Input for this task
###

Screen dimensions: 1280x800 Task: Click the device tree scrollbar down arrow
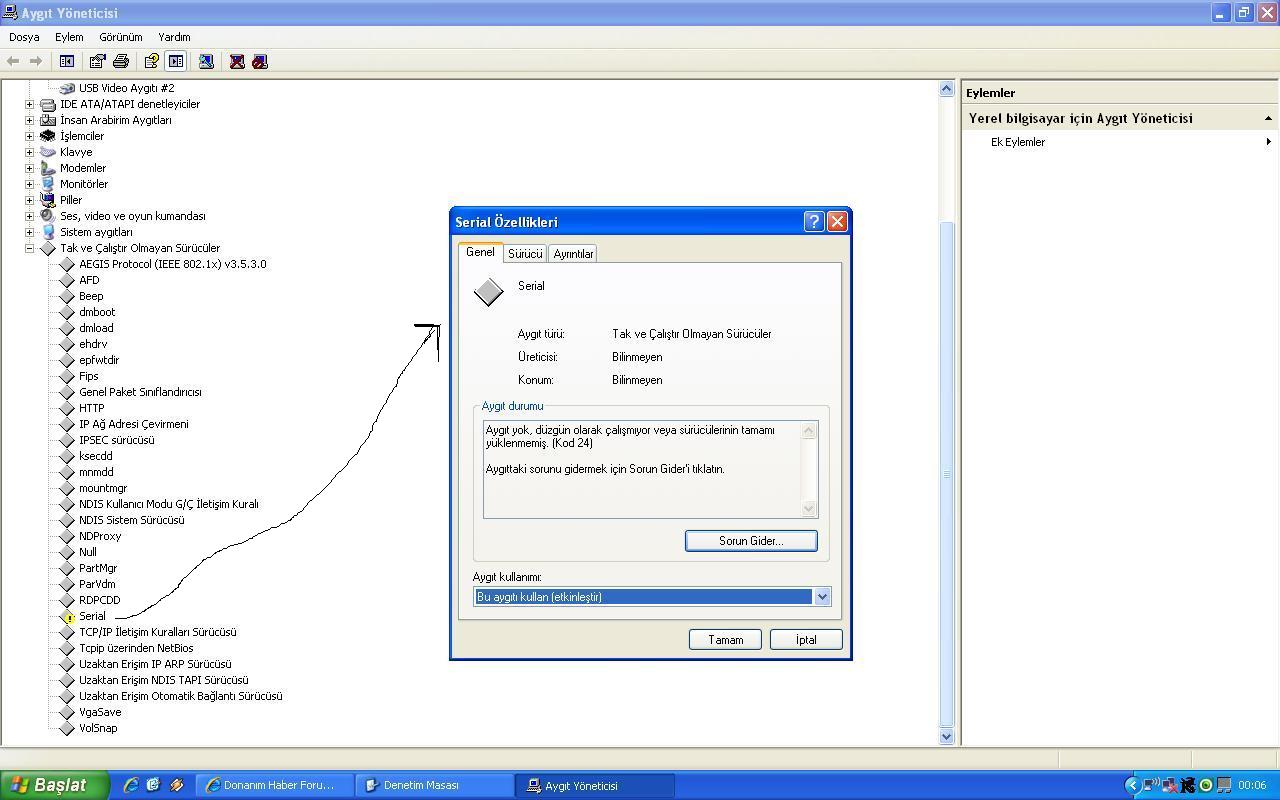(946, 737)
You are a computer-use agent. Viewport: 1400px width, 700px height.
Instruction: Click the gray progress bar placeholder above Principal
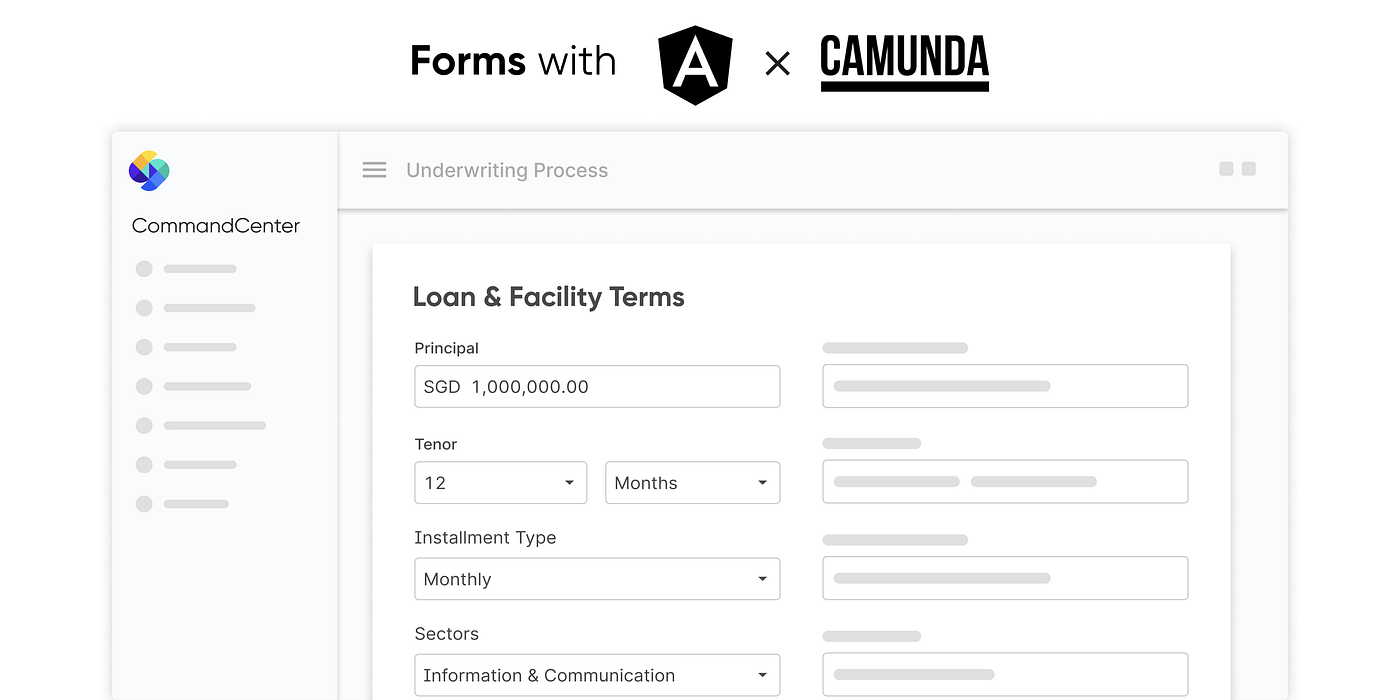pos(894,347)
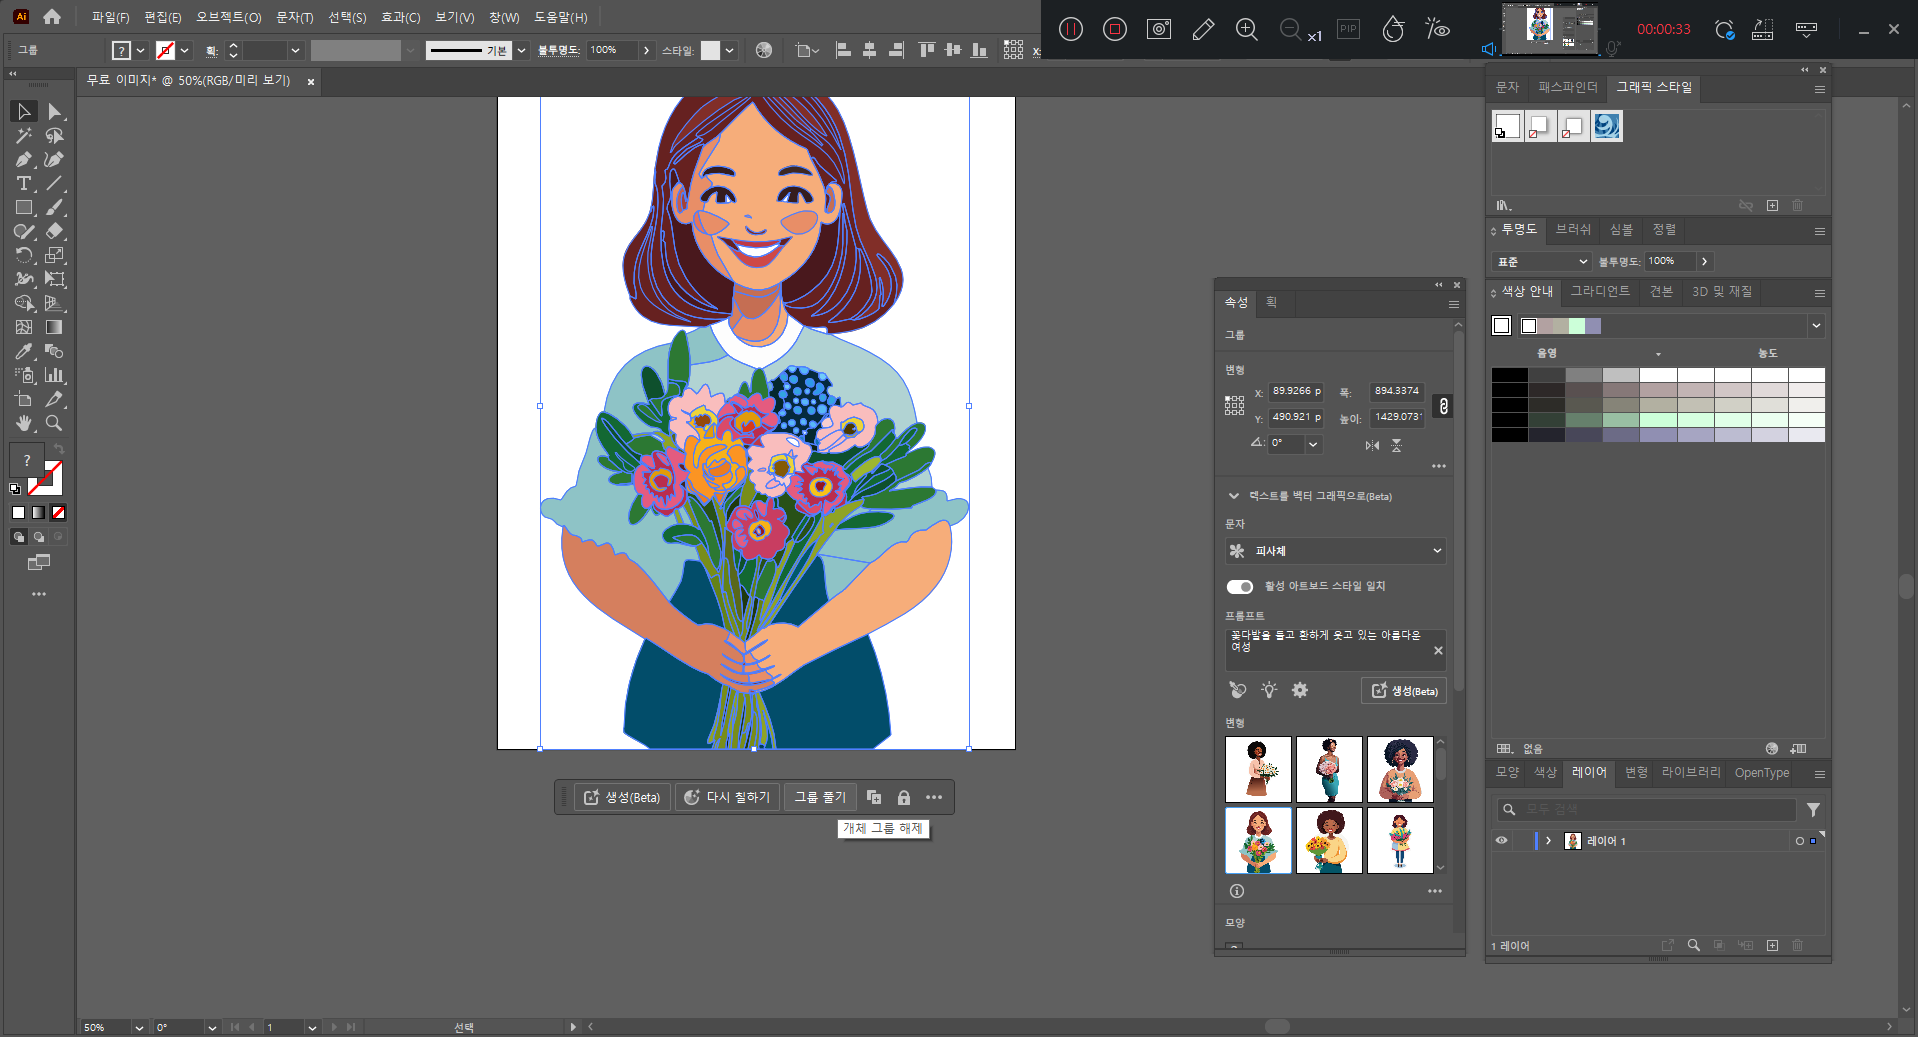Activate the Hand tool
The image size is (1918, 1037).
click(x=23, y=424)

###

What is being asked
Word for word, write out each line from the one with "You are a computer-use" through the end of the entries above, and omit any pictures.

Response
You are a computer-use agent. Viewport: 1400px width, 700px height.
Instruction: Click the gray progress bar placeholder above Principal
pos(894,347)
Activate the Hand tool
The image size is (1918, 1037).
click(x=23, y=424)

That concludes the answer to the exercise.